= Instructions =
**a)** Retype the stretch of the forum thread on the slow Windows XP startup from "I've tried Tune" through "your software. Restore your old data from your backups.".
**b)** In the forum thread on the slow Windows XP startup, which tools does the poster say they have already tried?

= Text for analysis =
Today, it takes 19 minutes to go from the "pci device listings" screen and
the xp splash screen. (Before the "welcome" screen.) Usually this is the
place where the "operating system not found" happens. Not today.

I've tried Tune up 2006. Norton. Reg clean. All seem to fix problems,
but not this one.

Help

Thank you
 
Unfortunately, it sounds like Windows is hopelessly corrupted and it's time
to reformat the harddrive and do a fresh install of the OS and your
software. Restore your old data from your backups.
 
Unfortunately, it sounds like Windows is hopelessly corrupted and it's
time to reformat the harddrive and do a fresh install of the OS and
your software. Restore your old data from your backups.

I'm sorry I forgot to say that I've tried 3 different win xp drives and
could not get past that point.
 
s_landa said:
I'm sorry I forgot to say that I've tried 3 different win xp drives and
could not get past that point.

There is no such thing as an "XP drive"

Erase the hard drive so there is nothing on it. Reboot from your Windows CD
and install.

= Material provided =
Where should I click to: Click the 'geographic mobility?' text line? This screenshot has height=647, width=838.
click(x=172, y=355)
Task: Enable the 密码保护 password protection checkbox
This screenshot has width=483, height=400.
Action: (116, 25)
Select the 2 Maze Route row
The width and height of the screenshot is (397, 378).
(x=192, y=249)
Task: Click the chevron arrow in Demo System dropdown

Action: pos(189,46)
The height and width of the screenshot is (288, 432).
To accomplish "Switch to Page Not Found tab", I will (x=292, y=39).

= Solutions in order =
**a)**
I've tried Tune up 2006. Norton. Reg clean. All seem to fix problems,
but not this one.

Help

Thank you
 
Unfortunately, it sounds like Windows is hopelessly corrupted and it's time
to reformat the harddrive and do a fresh install of the OS and your
software. Restore your old data from your backups.
 
Unfortunately, it sounds like Windows is hopelessly corrupted and it's
time to reformat the harddrive and do a fresh install of the OS and
your software. Restore your old data from your backups.

**b)** Tune up 2006, Norton, and Reg clean.